I looked at him for a long moment. “I was shot three times,” I said.

He shook his head. “Hell of a thing to happen.” He looked at me for a long moment, waiting for me to tell him the story. I didn’t, so he looked back down at the papers. “Moved up here in, where did it say that? Ah, here it is, moved into the area in 1985. Been here ever since. Funny, most people with a disability, they’d move to Florida or Arizona, somewhere nice and warm. But here you are.”

I didn’t say anything.

“Your choice,” he said. “Anyway, let’s see, you filed
your form in July, got your license in August. Looks like somebody kicked that one through pretty quickly. You must have friends in high places.”

I just sat there and watched him. It brought back memories. That good old cop swagger, I had seen so much of it. I had slipped into it myself now and then. It was so easy. Problem was, it got harder and harder to slip back out of it when the day was done. It’s not the kind of thing you want to take home. Just ask my ex-wife.

“Now, Mr. McKnight,” he said, taking off his glasses, “seeing as how you’re pretty new at this private investigator business, I’m going to let you in on a couple little tricks of the trade. Do you mind if I do that?”

“Go ahead,” I said.

“Very well. First of all, when a private investigator is operating in a police jurisdiction, it is a common courtesy to check in at the police station to let them know who you are and what you are doing.

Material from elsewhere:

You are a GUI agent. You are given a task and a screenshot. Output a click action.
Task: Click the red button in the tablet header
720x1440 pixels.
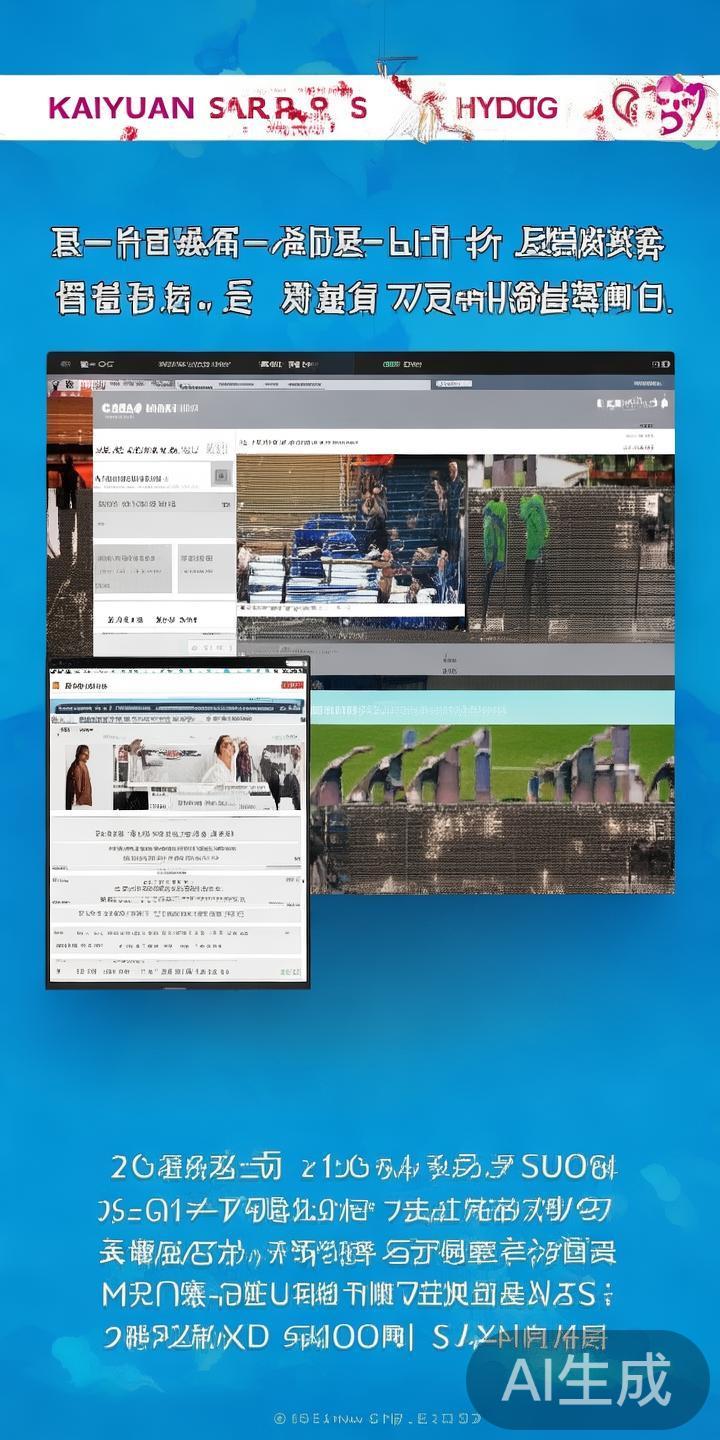(x=292, y=686)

Not that I care about such formalities, of course. No, sir. But somewhere down the road, you’re going to run into a police chief who really doesn’t like the fact that you’re working in his town and he hasn’t even been introduced.”

“Fair enough.”

“Second, and even more importantly, I would suggest that the next time Edwin Fulton calls you up in the middle of the night and asks you to come down to a major crime scene, I would just take a moment to double-check with him, just to make sure that he has in fact called the police first. Actually, I would say, just go ahead and assume that he
hasn’t
called the police. That doesn’t seem to be his strong suit, after all. But you, of course, being a former policeman yourself, and understanding how important it is for an officer to arrive on the scene before the friends and neighbors do,
you
should go ahead and phone it in yourself. In fact, I’ll give you my home number, so
the next time Mr. Fulton wants you to come look at a murder, you can call me directly, day or night.”

We both just sat there looking at each other.

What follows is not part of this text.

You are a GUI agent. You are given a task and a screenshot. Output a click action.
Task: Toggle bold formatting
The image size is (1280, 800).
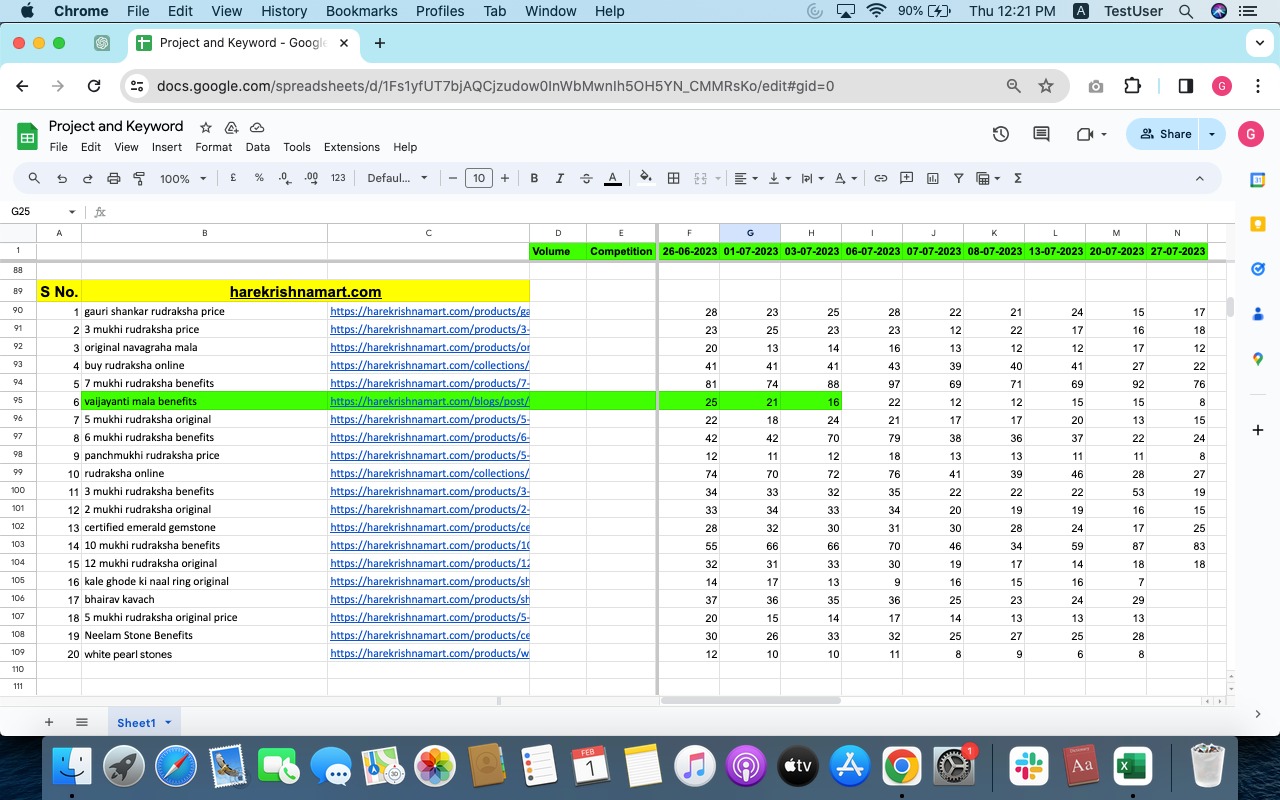(x=534, y=178)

“I’d hate to bother you at home,” I finally said. “Next time, I’ll just call it in to the station.”

“That would work just fine,” he said. He picked up a copy of the
Sault Star
, the daily Soo Canada paper, from his desk. “Have you seen this yet? We made the front page over in Canada.”

“I haven’t read it yet.”

“‘Local Man Slaughtered In Soo Michigan Motel Room.’ Now
that’s
a headline for you. Notice how they make sure to say it happened on
this
side of the river. Did you know that it took two of my men five hours to clean that room up? Have you ever cleaned that much blood up before?”

“Can’t say as I have.”

“By the time we had gone over the room and then finally gotten the body out of there, most of the blood had hardened. Of course, as soon as you put water on it, it sort of comes back to life and starts spreading again. You try to wipe it up, it’s like paint. You’re painting the whole room red. One of my officers, he’s been out sick ever since. I think he’s reevaluating his career plans.”

I fought down the lump in my stomach.

“Anyway, here’s the deal. I’ve already talked to Mr. Fulton. So I’m just wondering if you might have any other information for me. Did you know the deceased?”

“No,” I said.

“You never met him? You never placed bets with him?”

“I don’t gamble.”

“Have you ever heard Mr. Fulton speak of him prior to that night?”

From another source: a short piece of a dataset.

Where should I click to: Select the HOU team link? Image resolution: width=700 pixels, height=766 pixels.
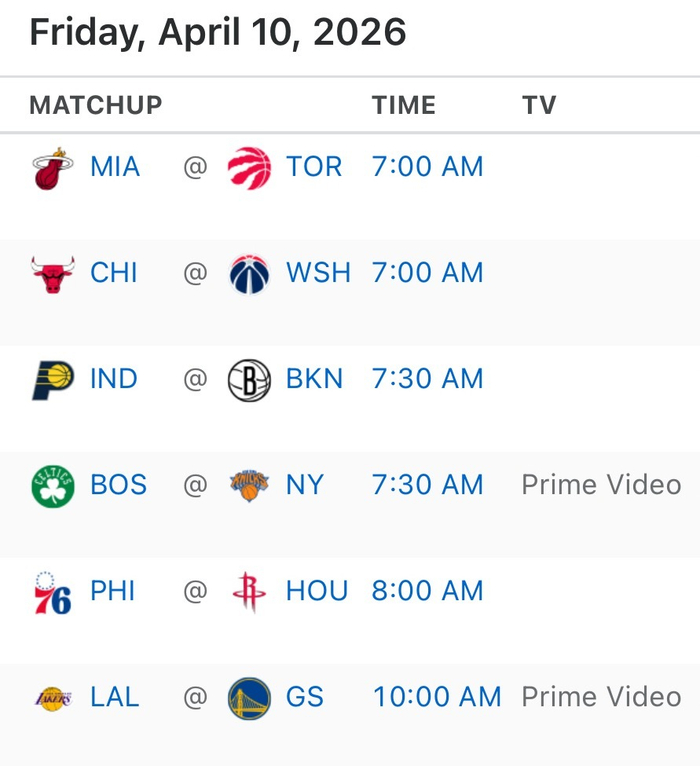pos(316,591)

“I knew that he was probably putting bets down somewhere,” I said, “but he never mentioned anyone by name.”

“When did you last see him before he called you Saturday night?”

“I saw him briefly at the Glasgow Inn. He stopped in with his wife. Then later, he stopped in on his own.”

“How did he seem that evening? Did he say anything unusual?”

“I didn’t talk to him,” I said.

“You didn’t talk to him? He says you two are best buddies.”

“I was playing poker.”

“I thought you said you don’t gamble.”

“It’s not gambling,” I said. “It’s nickels and dimes.”

He nodded. “All right,” he said. He closed my folder and put it in a drawer. “That’ll do for now.”

I thought about leaving right then. The hell with this guy, I didn’t feel like telling him about the phone call. But I knew that if I didn’t tell him, it would be just the kind of thing that could come back and haunt me.

“Actually, Chief Maven, I’ve been enjoying our time here so much, I just don’t think I can leave yet.”

For one split second, he lost that little hard-ass smirk.

“I’ll take a cup of coffee with one sugar,” I said. “And then I’ll tell you about a little conversation I had last night with the murderer.”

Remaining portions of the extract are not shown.